Round of applause from all of us to you for putting this together.

Lots of hard work gone into this behind the scenes, I'm sure. 

All in the name of FUN...... 8)

Hobbsy


----------



## GarysApollo (Nov 27, 2012)

Yes thank you for all the work put in to the photo contest! 

I struggled between two photos, but I managed to decide after much deliberation!


----------



## OttosMama (Oct 27, 2011)

My vote is in! I'm happy with my choice although there were a lot of close seconds! 

Yes, I want to say thanks too, Harrigab!! It's a good time looking at all of the current pictures of everyone's pups!


----------



## SkyyMax (Apr 5, 2012)

Voted!
So many great pictures, it was not easy!


----------



## harrigab (Aug 21, 2011)

I think what makes it good is the diverse opinions, in a good way, I kinda shortlisted 6 before I chose and of those 6 the only one to get a vote is the one I voted for. Early days yet though and poll is open till next saturday (6:38am GMT)


----------



## calum (Feb 13, 2008)

so many pictures to look through - it will take me a while to decide who to vote for


----------



## hobbsy1010 (Jun 4, 2011)

Hey Doug,

So precise with the closing time of the 'comp' (6.38am GMT) next Saturday!!!!!!!!

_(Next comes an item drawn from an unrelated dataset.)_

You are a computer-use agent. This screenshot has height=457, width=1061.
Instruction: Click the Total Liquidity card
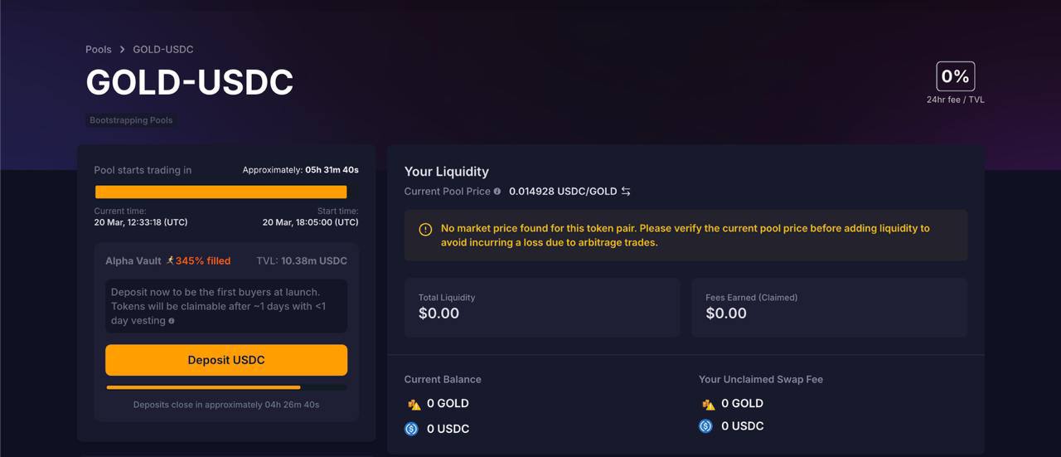pos(542,308)
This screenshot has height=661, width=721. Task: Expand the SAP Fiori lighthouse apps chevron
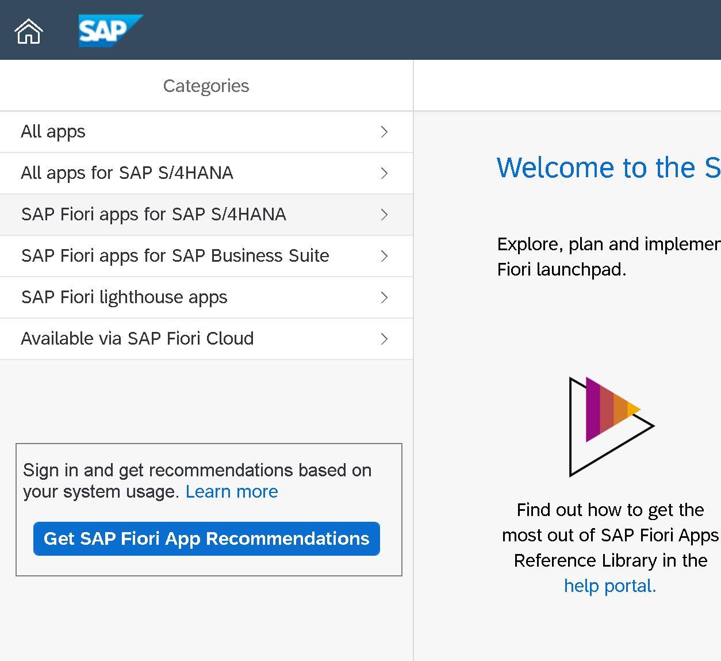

Was your dad a railway signalman by any chance?????  

Hobbsy


----------



## mswhipple (Mar 7, 2011)

This is gonna be tough... So many fabulous entries!! ;D ;D ;D

I'm glad we have some time to decide, harrigab!


----------



## harrigab (Aug 21, 2011)

hobbsy1010 said:


> Hey Doug,
> 
> So precise with the closing time of the 'comp' (6.38am GMT) next Saturday!!!!!!!!
> 
> ...


nope,,,but my grandad was


----------



## hobbsy1010 (Jun 4, 2011)

Noooooooooooooooooooowaaaaaaaaaayyyyyyyyyy    

It's in the 501's

(Gene's) ;D

Top job mate, you put a happy 'buzz' back into the forum 

Hobbsy


----------



## harrigab (Aug 21, 2011)

harrigab said:


> hobbsy1010 said:
> 
> 
> > Hey Doug,
> ...


and my other grandad was a gamekeeper,,,,,so at least I've got an eye for timing and a good dog ;D


----------



## hobbsy1010 (Jun 4, 2011)

So you should never be late for 'teatime' and the dinner table should never be without a pheasant or rabbit to boot!!!! ;D

No excuses now we know your 'breeding lines' !!!!!!!! 

Hobbsy


----------



## harrigab (Aug 21, 2011)

I shouldn't be, seeing as it's me that makes tea 9/10..


----------



## hobbsy1010 (Jun 4, 2011)

Have a word with ' the Welder' !!!!!!

I don't think she's pulling her weight!!!  ;D


----------



## harrigab (Aug 21, 2011)

hobbsy1010 said:


> Have a word with ' the Welder' !!!!!!
> 
> I don't think she's pulling her weight!!!  ;D


errrrr, I'll let you tell her that, I quite like my head at the top of my neck ;D


----------



## hobbsy1010 (Jun 4, 2011)

I know what u mean........

I do the grass..... :-\

My better half does the ironing..... :-\

I think I got the better deal.....

I cut for three months!

She irons for twelve months!


----------



## datacan (May 15, 2011)

My vote is in. 

Great job, programing side. I can only imagine what it takes to fuel $ the upkeep, not to mention the elbow grease. I know the British Pound is pretty powerful but hey, nothing is for nothing :-\

Calum, have you considered setting up a donor based system to offset the cost somewhat? 
I belong to a professional forum which is set up like that. 

Just thinking out loud..

Julius


----------



## mswhipple (Mar 7, 2011)

I still can't decide which photo to vote for! Can't even get it narrowed down to my six favs. Just looked through them again! I will keep trying... but haven't voted yet! 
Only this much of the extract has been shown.